# What to produce
Please rewrite the rows below, swapping each "computer-use agent" for "screen automation agent" and keeping everything else the same.

________________

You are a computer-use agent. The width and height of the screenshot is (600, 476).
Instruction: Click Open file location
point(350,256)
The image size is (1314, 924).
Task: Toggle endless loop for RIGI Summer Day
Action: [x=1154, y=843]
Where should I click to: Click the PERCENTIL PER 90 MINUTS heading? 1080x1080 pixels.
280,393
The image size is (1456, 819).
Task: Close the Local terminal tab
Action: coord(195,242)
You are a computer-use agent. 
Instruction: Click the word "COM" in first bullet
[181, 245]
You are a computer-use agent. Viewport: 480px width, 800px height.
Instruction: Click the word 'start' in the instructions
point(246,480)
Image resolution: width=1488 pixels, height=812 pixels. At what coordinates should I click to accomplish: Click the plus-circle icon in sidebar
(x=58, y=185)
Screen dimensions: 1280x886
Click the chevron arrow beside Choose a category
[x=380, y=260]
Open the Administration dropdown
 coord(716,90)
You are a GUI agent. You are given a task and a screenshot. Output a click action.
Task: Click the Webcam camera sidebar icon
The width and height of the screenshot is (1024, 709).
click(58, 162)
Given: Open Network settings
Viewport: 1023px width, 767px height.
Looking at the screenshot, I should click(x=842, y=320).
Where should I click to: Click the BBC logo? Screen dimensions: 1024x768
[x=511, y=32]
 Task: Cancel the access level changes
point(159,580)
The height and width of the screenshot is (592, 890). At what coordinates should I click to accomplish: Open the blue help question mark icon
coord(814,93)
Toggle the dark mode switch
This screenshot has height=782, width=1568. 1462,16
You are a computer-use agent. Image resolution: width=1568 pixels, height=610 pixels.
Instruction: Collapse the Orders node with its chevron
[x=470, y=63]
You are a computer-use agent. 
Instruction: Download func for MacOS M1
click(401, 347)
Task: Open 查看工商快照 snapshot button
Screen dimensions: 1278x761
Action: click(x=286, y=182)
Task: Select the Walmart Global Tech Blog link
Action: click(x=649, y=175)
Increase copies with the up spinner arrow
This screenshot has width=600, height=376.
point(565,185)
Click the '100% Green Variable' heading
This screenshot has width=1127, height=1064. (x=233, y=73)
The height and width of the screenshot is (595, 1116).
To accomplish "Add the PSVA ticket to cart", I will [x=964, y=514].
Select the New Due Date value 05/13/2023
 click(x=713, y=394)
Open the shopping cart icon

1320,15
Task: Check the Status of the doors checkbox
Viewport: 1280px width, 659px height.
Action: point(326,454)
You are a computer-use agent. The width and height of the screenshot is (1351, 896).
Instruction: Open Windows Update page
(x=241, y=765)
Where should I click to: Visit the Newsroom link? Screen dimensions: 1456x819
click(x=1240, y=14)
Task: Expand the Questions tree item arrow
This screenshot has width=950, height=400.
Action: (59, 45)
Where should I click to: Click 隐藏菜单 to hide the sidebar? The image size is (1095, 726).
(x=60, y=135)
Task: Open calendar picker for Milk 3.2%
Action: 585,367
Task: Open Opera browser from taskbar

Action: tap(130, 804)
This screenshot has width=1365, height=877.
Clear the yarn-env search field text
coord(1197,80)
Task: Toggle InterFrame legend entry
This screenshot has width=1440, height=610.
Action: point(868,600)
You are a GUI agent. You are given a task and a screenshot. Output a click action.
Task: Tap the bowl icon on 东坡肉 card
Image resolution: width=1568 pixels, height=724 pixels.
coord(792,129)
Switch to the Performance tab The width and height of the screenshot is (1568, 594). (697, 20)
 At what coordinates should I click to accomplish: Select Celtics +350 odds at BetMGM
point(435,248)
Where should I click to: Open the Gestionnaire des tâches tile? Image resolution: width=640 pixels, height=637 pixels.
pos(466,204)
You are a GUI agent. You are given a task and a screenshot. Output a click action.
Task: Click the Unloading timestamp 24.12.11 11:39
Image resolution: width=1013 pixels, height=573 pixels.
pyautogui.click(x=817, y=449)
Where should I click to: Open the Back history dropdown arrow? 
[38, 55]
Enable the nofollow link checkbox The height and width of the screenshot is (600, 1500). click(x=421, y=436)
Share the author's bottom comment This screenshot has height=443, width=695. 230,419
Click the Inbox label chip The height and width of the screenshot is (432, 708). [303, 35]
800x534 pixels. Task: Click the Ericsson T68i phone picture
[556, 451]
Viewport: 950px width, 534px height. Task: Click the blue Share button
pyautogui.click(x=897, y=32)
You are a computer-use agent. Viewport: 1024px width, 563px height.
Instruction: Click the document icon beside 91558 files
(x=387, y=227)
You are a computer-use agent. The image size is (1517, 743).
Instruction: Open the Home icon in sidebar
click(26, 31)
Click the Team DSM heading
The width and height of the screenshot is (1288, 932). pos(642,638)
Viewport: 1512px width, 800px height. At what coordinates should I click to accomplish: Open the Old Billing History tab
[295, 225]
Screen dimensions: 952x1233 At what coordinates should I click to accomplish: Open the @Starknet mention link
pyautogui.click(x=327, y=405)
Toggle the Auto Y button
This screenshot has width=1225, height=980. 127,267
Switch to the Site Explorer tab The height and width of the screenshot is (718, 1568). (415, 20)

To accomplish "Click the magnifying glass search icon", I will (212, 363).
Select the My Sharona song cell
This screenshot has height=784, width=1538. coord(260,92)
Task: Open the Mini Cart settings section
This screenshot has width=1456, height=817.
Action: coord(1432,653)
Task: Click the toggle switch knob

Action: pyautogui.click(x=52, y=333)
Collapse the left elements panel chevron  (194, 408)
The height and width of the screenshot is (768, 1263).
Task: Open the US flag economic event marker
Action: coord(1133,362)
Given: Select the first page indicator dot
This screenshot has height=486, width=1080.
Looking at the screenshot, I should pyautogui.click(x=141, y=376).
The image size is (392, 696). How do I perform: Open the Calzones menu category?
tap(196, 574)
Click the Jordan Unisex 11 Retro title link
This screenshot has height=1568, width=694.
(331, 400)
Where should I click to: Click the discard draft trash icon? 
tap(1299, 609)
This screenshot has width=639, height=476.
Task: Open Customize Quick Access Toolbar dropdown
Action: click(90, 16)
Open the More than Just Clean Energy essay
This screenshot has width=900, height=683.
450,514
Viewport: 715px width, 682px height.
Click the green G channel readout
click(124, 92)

________________

# Result for this task
You are a screen automation agent. The width and height of the screenshot is (600, 476).
Instruction: Click Open file location
point(350,256)
The image size is (1314, 924).
Task: Toggle endless loop for RIGI Summer Day
Action: [x=1154, y=843]
Where should I click to: Click the PERCENTIL PER 90 MINUTS heading? 1080x1080 pixels.
280,393
The image size is (1456, 819).
Task: Close the Local terminal tab
Action: coord(195,242)
You are a screen automation agent. 
Instruction: Click the word "COM" in first bullet
[181, 245]
You are a screen automation agent. Viewport: 480px width, 800px height.
Instruction: Click the word 'start' in the instructions
point(246,480)
Image resolution: width=1488 pixels, height=812 pixels. At what coordinates should I click to accomplish: Click the plus-circle icon in sidebar
(x=58, y=185)
Screen dimensions: 1280x886
Click the chevron arrow beside Choose a category
[x=380, y=260]
Open the Administration dropdown
 coord(716,90)
You are a GUI agent. You are given a task and a screenshot. Output a click action.
Task: Click the Webcam camera sidebar icon
The width and height of the screenshot is (1024, 709).
click(58, 162)
Given: Open Network settings
Viewport: 1023px width, 767px height.
Looking at the screenshot, I should click(x=842, y=320).
Where should I click to: Click the BBC logo? Screen dimensions: 1024x768
[x=511, y=32]
 Task: Cancel the access level changes
point(159,580)
The height and width of the screenshot is (592, 890). At what coordinates should I click to accomplish: Open the blue help question mark icon
coord(814,93)
Toggle the dark mode switch
This screenshot has height=782, width=1568. 1462,16
You are a screen automation agent. Image resolution: width=1568 pixels, height=610 pixels.
Instruction: Collapse the Orders node with its chevron
[x=470, y=63]
You are a screen automation agent. 
Instruction: Download func for MacOS M1
click(401, 347)
Task: Open 查看工商快照 snapshot button
Screen dimensions: 1278x761
Action: click(x=286, y=182)
Task: Select the Walmart Global Tech Blog link
Action: click(x=649, y=175)
Increase copies with the up spinner arrow
This screenshot has width=600, height=376.
point(565,185)
Click the '100% Green Variable' heading
This screenshot has width=1127, height=1064. (x=233, y=73)
The height and width of the screenshot is (595, 1116).
To accomplish "Add the PSVA ticket to cart", I will [x=964, y=514].
Select the New Due Date value 05/13/2023
 click(x=713, y=394)
Open the shopping cart icon

1320,15
Task: Check the Status of the doors checkbox
Viewport: 1280px width, 659px height.
Action: point(326,454)
You are a screen automation agent. The width and height of the screenshot is (1351, 896).
Instruction: Open Windows Update page
(x=241, y=765)
Where should I click to: Visit the Newsroom link? Screen dimensions: 1456x819
click(x=1240, y=14)
Task: Expand the Questions tree item arrow
This screenshot has width=950, height=400.
Action: (59, 45)
Where should I click to: Click 隐藏菜单 to hide the sidebar? The image size is (1095, 726).
(x=60, y=135)
Task: Open calendar picker for Milk 3.2%
Action: 585,367
Task: Open Opera browser from taskbar

Action: tap(130, 804)
This screenshot has width=1365, height=877.
Clear the yarn-env search field text
coord(1197,80)
Task: Toggle InterFrame legend entry
This screenshot has width=1440, height=610.
Action: point(868,600)
You are a GUI agent. You are given a task and a screenshot. Output a click action.
Task: Tap the bowl icon on 东坡肉 card
Image resolution: width=1568 pixels, height=724 pixels.
coord(792,129)
Switch to the Performance tab The width and height of the screenshot is (1568, 594). (697, 20)
 At what coordinates should I click to accomplish: Select Celtics +350 odds at BetMGM
point(435,248)
Where should I click to: Open the Gestionnaire des tâches tile? Image resolution: width=640 pixels, height=637 pixels.
pos(466,204)
You are a GUI agent. You are given a task and a screenshot. Output a click action.
Task: Click the Unloading timestamp 24.12.11 11:39
Image resolution: width=1013 pixels, height=573 pixels.
pyautogui.click(x=817, y=449)
Where should I click to: Open the Back history dropdown arrow? 
[38, 55]
Enable the nofollow link checkbox The height and width of the screenshot is (600, 1500). click(x=421, y=436)
Share the author's bottom comment This screenshot has height=443, width=695. 230,419
Click the Inbox label chip The height and width of the screenshot is (432, 708). [303, 35]
800x534 pixels. Task: Click the Ericsson T68i phone picture
[556, 451]
Viewport: 950px width, 534px height. Task: Click the blue Share button
pyautogui.click(x=897, y=32)
You are a screen automation agent. Viewport: 1024px width, 563px height.
Instruction: Click the document icon beside 91558 files
(x=387, y=227)
You are a screen automation agent. The image size is (1517, 743).
Instruction: Open the Home icon in sidebar
click(26, 31)
Click the Team DSM heading
The width and height of the screenshot is (1288, 932). pos(642,638)
Viewport: 1512px width, 800px height. At what coordinates should I click to accomplish: Open the Old Billing History tab
[295, 225]
Screen dimensions: 952x1233 At what coordinates should I click to accomplish: Open the @Starknet mention link
pyautogui.click(x=327, y=405)
Toggle the Auto Y button
This screenshot has width=1225, height=980. 127,267
Switch to the Site Explorer tab The height and width of the screenshot is (718, 1568). (415, 20)

To accomplish "Click the magnifying glass search icon", I will (212, 363).
Select the My Sharona song cell
This screenshot has height=784, width=1538. coord(260,92)
Task: Open the Mini Cart settings section
This screenshot has width=1456, height=817.
Action: coord(1432,653)
Task: Click the toggle switch knob

Action: pyautogui.click(x=52, y=333)
Collapse the left elements panel chevron  (194, 408)
The height and width of the screenshot is (768, 1263).
Task: Open the US flag economic event marker
Action: coord(1133,362)
Given: Select the first page indicator dot
This screenshot has height=486, width=1080.
Looking at the screenshot, I should pyautogui.click(x=141, y=376).
The image size is (392, 696). How do I perform: Open the Calzones menu category?
tap(196, 574)
Click the Jordan Unisex 11 Retro title link
This screenshot has height=1568, width=694.
(331, 400)
Where should I click to: Click the discard draft trash icon? 
tap(1299, 609)
This screenshot has width=639, height=476.
Task: Open Customize Quick Access Toolbar dropdown
Action: click(90, 16)
Open the More than Just Clean Energy essay
This screenshot has width=900, height=683.
450,514
Viewport: 715px width, 682px height.
Click the green G channel readout
click(124, 92)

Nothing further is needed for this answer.